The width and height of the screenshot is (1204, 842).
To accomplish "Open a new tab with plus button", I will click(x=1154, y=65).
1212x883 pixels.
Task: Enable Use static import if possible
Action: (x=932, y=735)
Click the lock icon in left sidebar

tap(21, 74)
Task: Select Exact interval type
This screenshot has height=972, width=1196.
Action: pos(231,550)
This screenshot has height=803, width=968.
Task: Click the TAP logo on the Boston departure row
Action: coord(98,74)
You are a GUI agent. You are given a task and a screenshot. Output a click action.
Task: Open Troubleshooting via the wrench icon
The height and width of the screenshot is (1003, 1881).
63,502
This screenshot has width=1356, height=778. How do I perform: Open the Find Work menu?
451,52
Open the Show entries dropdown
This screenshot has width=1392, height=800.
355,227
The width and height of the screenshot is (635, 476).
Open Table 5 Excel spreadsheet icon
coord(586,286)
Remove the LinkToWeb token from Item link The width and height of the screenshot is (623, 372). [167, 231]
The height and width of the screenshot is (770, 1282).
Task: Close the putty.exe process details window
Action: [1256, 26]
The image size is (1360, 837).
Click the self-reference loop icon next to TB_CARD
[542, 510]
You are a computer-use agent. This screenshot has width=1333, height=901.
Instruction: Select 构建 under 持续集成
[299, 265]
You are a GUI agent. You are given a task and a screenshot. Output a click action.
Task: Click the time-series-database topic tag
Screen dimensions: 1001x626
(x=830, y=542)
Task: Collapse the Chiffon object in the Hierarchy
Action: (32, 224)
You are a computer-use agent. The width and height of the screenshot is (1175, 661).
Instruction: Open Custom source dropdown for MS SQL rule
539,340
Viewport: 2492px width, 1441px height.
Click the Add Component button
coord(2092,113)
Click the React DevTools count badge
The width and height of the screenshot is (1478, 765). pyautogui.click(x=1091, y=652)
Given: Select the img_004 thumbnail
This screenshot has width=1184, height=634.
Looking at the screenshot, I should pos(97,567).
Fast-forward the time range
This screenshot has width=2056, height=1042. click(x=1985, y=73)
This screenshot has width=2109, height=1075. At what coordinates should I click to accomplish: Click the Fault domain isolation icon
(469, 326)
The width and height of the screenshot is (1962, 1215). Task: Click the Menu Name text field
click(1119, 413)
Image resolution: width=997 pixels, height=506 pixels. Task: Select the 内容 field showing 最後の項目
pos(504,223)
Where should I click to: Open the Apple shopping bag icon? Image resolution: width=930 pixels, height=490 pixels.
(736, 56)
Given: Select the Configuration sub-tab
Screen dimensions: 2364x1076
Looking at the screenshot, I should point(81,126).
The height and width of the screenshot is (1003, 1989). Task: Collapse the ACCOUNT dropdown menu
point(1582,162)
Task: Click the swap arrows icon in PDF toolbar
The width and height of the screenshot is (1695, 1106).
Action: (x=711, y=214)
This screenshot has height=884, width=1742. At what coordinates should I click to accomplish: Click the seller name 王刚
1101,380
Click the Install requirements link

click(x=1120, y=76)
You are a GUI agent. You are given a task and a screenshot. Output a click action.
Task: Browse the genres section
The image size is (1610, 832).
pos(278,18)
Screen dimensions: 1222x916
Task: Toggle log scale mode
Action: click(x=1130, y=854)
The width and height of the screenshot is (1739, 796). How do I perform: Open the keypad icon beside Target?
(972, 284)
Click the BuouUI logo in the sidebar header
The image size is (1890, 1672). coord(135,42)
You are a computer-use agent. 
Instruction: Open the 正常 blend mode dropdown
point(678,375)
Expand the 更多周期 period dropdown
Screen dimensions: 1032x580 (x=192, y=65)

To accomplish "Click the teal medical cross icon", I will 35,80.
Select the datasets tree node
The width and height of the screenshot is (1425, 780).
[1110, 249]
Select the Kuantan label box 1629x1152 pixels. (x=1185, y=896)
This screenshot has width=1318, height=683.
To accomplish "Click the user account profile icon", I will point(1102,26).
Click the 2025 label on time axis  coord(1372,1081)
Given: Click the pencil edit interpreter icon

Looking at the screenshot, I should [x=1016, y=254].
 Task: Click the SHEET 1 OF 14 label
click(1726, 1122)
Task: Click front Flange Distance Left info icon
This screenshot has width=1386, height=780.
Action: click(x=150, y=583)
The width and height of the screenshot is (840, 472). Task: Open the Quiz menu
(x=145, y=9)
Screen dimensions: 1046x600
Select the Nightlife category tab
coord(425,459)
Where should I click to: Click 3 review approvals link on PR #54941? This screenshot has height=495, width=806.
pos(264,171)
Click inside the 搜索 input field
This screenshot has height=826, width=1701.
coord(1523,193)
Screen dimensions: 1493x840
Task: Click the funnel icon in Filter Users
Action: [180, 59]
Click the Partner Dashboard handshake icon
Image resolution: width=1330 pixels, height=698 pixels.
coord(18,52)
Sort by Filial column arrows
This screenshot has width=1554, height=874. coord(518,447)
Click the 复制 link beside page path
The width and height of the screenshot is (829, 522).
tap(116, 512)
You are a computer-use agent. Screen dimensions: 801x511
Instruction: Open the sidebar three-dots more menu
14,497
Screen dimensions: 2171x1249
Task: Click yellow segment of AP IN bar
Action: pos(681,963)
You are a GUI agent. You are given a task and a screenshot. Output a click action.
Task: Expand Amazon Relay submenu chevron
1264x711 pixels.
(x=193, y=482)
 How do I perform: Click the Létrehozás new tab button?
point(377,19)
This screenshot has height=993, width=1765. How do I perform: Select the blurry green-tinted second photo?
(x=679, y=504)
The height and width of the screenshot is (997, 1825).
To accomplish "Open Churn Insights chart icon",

• **EXERCISE BRIEF**
Extract all of the data above without altering anything.

• **TASK OUTPUT**
The width and height of the screenshot is (1204, 842).
To accomplish "Open a new tab with plus button", I will click(x=1154, y=65).
1212x883 pixels.
Task: Enable Use static import if possible
Action: (x=932, y=735)
Click the lock icon in left sidebar

tap(21, 74)
Task: Select Exact interval type
This screenshot has height=972, width=1196.
Action: pos(231,550)
This screenshot has height=803, width=968.
Task: Click the TAP logo on the Boston departure row
Action: coord(98,74)
You are a GUI agent. You are given a task and a screenshot. Output a click action.
Task: Open Troubleshooting via the wrench icon
The height and width of the screenshot is (1003, 1881).
63,502
This screenshot has width=1356, height=778. How do I perform: Open the Find Work menu?
451,52
Open the Show entries dropdown
This screenshot has width=1392, height=800.
355,227
The width and height of the screenshot is (635, 476).
Open Table 5 Excel spreadsheet icon
coord(586,286)
Remove the LinkToWeb token from Item link The width and height of the screenshot is (623, 372). [167, 231]
The height and width of the screenshot is (770, 1282).
Task: Close the putty.exe process details window
Action: [1256, 26]
The image size is (1360, 837).
Click the self-reference loop icon next to TB_CARD
[542, 510]
You are a computer-use agent. This screenshot has width=1333, height=901.
Instruction: Select 构建 under 持续集成
[299, 265]
You are a GUI agent. You are given a task and a screenshot. Output a click action.
Task: Click the time-series-database topic tag
Screen dimensions: 1001x626
(x=830, y=542)
Task: Collapse the Chiffon object in the Hierarchy
Action: (32, 224)
You are a computer-use agent. The width and height of the screenshot is (1175, 661).
Instruction: Open Custom source dropdown for MS SQL rule
539,340
Viewport: 2492px width, 1441px height.
Click the Add Component button
coord(2092,113)
Click the React DevTools count badge
The width and height of the screenshot is (1478, 765). pyautogui.click(x=1091, y=652)
Given: Select the img_004 thumbnail
This screenshot has width=1184, height=634.
Looking at the screenshot, I should pos(97,567).
Fast-forward the time range
This screenshot has width=2056, height=1042. click(x=1985, y=73)
This screenshot has width=2109, height=1075. At what coordinates should I click to accomplish: Click the Fault domain isolation icon
(469, 326)
The width and height of the screenshot is (1962, 1215). Task: Click the Menu Name text field
click(1119, 413)
Image resolution: width=997 pixels, height=506 pixels. Task: Select the 内容 field showing 最後の項目
pos(504,223)
Where should I click to: Open the Apple shopping bag icon? Image resolution: width=930 pixels, height=490 pixels.
(736, 56)
Given: Select the Configuration sub-tab
Screen dimensions: 2364x1076
Looking at the screenshot, I should point(81,126).
The height and width of the screenshot is (1003, 1989). Task: Collapse the ACCOUNT dropdown menu
point(1582,162)
Task: Click the swap arrows icon in PDF toolbar
The width and height of the screenshot is (1695, 1106).
Action: (x=711, y=214)
This screenshot has height=884, width=1742. At what coordinates should I click to accomplish: Click the seller name 王刚
1101,380
Click the Install requirements link

click(x=1120, y=76)
You are a GUI agent. You are given a task and a screenshot. Output a click action.
Task: Browse the genres section
The image size is (1610, 832).
pos(278,18)
Screen dimensions: 1222x916
Task: Toggle log scale mode
Action: click(x=1130, y=854)
The width and height of the screenshot is (1739, 796). How do I perform: Open the keypad icon beside Target?
(972, 284)
Click the BuouUI logo in the sidebar header
The image size is (1890, 1672). coord(135,42)
You are a computer-use agent. 
Instruction: Open the 正常 blend mode dropdown
point(678,375)
Expand the 更多周期 period dropdown
Screen dimensions: 1032x580 (x=192, y=65)

To accomplish "Click the teal medical cross icon", I will 35,80.
Select the datasets tree node
The width and height of the screenshot is (1425, 780).
[1110, 249]
Select the Kuantan label box 1629x1152 pixels. (x=1185, y=896)
This screenshot has width=1318, height=683.
To accomplish "Click the user account profile icon", I will point(1102,26).
Click the 2025 label on time axis  coord(1372,1081)
Given: Click the pencil edit interpreter icon

Looking at the screenshot, I should [x=1016, y=254].
 Task: Click the SHEET 1 OF 14 label
click(1726, 1122)
Task: Click front Flange Distance Left info icon
This screenshot has width=1386, height=780.
Action: click(x=150, y=583)
The width and height of the screenshot is (840, 472). Task: Open the Quiz menu
(x=145, y=9)
Screen dimensions: 1046x600
Select the Nightlife category tab
coord(425,459)
Where should I click to: Click 3 review approvals link on PR #54941? This screenshot has height=495, width=806.
pos(264,171)
Click inside the 搜索 input field
This screenshot has height=826, width=1701.
coord(1523,193)
Screen dimensions: 1493x840
Task: Click the funnel icon in Filter Users
Action: [180, 59]
Click the Partner Dashboard handshake icon
Image resolution: width=1330 pixels, height=698 pixels.
coord(18,52)
Sort by Filial column arrows
This screenshot has width=1554, height=874. coord(518,447)
Click the 复制 link beside page path
The width and height of the screenshot is (829, 522).
tap(116, 512)
You are a computer-use agent. Screen dimensions: 801x511
Instruction: Open the sidebar three-dots more menu
14,497
Screen dimensions: 2171x1249
Task: Click yellow segment of AP IN bar
Action: pos(681,963)
You are a GUI agent. You are given a task and a screenshot. Output a click action.
Task: Expand Amazon Relay submenu chevron
1264x711 pixels.
(x=193, y=482)
 How do I perform: Click the Létrehozás new tab button?
point(377,19)
This screenshot has height=993, width=1765. How do I perform: Select the blurry green-tinted second photo?
(x=679, y=504)
The height and width of the screenshot is (997, 1825).
To accomplish "Open Churn Insights chart icon",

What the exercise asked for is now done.